- The Washington Times - Saturday, December 17, 2005

The Washington Ballet yesterday canceled all remaining performances of “The Nutcracker” because of a contentious labor dispute that led its dancers to stage a historic protest this week.

The decision to end the run will cost the nonprofit ballet company about half of the $1.9 million in revenue it would have made from 26 performances of the holiday show. Dancers performed 14 of 26 shows before refusing Thursday to work again until it reached a resolution with management negotiators on a collective bargaining agreement.

When the two sides still couldn’t agree on a contract yesterday, the ballet company ended the run of “The Nutcracker.”

“We were hoping up until the last minute that we would get a compromise we could live with,” said Kay Kendall, president of the board of directors of the Washington Ballet.

She said it is not likely the ballet company will recoup the thousands of dollars in revenue it will lose, and the company may cancel performances of future productions if the labor dispute is not resolved.

Dancers continued picketing outside the Warner Theatre yesterday, and the decision to cancel the rest of the run of “The Nutcracker” took them by surprise. The company’s 20 dancers joined the American Guild of Musical Artists in February but haven’t negotiated a contract with the Washington Ballet.

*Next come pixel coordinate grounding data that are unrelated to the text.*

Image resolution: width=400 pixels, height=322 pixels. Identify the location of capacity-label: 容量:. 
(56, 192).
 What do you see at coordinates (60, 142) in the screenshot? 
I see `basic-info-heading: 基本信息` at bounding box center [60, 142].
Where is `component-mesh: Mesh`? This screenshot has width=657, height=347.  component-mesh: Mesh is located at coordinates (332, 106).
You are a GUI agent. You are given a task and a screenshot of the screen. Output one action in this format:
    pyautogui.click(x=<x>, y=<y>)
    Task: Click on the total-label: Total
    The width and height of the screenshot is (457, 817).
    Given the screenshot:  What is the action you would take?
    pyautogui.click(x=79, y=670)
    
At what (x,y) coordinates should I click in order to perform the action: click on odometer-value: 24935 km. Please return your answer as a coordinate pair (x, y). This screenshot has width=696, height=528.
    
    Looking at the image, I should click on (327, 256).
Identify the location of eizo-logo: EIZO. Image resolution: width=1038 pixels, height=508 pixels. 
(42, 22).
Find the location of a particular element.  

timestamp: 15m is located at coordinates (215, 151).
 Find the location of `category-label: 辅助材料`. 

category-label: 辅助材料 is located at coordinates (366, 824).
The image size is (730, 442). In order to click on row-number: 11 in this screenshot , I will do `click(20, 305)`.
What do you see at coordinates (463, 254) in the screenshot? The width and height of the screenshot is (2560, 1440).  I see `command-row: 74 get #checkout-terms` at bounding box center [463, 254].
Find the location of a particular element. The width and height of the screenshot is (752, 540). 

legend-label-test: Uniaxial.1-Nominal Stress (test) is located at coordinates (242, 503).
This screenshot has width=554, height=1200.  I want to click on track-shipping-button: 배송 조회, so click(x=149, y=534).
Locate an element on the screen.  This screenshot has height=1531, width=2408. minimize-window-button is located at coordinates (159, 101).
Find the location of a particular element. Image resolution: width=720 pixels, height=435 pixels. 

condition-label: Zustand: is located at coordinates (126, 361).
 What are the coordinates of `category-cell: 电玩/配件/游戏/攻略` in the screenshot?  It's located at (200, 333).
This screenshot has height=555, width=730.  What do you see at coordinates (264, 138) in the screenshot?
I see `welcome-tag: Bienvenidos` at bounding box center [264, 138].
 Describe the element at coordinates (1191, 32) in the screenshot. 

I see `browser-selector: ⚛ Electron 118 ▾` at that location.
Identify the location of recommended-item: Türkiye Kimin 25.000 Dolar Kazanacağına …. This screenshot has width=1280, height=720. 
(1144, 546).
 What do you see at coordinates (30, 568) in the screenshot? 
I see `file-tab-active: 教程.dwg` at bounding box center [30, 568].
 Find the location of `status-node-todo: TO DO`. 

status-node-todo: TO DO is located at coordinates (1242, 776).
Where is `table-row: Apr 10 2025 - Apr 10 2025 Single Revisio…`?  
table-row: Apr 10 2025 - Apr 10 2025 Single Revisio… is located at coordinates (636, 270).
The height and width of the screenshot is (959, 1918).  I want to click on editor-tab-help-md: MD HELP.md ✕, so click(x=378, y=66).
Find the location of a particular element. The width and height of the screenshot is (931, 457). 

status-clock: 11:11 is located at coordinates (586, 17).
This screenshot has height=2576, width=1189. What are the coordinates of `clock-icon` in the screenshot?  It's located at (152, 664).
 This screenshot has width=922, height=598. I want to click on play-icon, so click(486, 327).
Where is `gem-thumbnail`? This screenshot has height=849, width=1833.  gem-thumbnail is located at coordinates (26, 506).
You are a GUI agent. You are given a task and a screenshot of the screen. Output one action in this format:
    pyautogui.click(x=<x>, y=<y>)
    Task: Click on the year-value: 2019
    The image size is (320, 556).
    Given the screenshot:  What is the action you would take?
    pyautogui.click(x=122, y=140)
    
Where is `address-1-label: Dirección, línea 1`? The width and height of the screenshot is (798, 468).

Canceling the run removes the union’s main source of leverage in negotiations because “The Nutcracker” is such a lucrative production.

“There’s no motivation for the company to bargain now. The only thing that mattered was ‘The Nutcracker,’ ” Alan Gordon, executive director of the American Guild of Musical Artists.

Labor and management negotiators have been unable to overcome a handful of issues.

Dancers want greater job security and argue their health and safety concerns are overlooked by management. In response to the union’s concern over job security, the ballet company included in its proposed contract a pledge to retain all dancers next year and 90 percent of them the following season.

Washington Ballet Executive Director Jason Palmquist said the ballet company needs latitude to determine the number of dancers it retains and how many nonunion, student dancers it uses in its productions from its affiliate, the Washington School of Ballet.

Ms. Kendall yesterday said she thinks the union’s hard-line stance is behind the failure of negotiators to reach a deal.

“Frankly I’m angry with the union, not our dancers. I believe in their right to have a union. It’s not the principle we’re against. It’s the details,” she said.

But Mr. Gordon said the union has softened its stance on the number of dancers the company must retain each year. The dispute continues because the ballet company doesn’t want its dancers to be in a union, he said.

Canceling “The Nutcracker” also poses a financial problem for the Warner Theatre, but the theater’s general manager, Barrett Newman, said he had not quantified the loss.

“Obviously we take a loss on our bottom line. But as much as that, we feel for the patrons who won’t be able to see the show,” Mr. Newman said.

The theater doesn’t make money on ticket sales, but it generates revenue through the sale of food, beverages and shirts.

The 1,900-seat auditorium will remain dark until its next production, Evita, begins Dec. 27.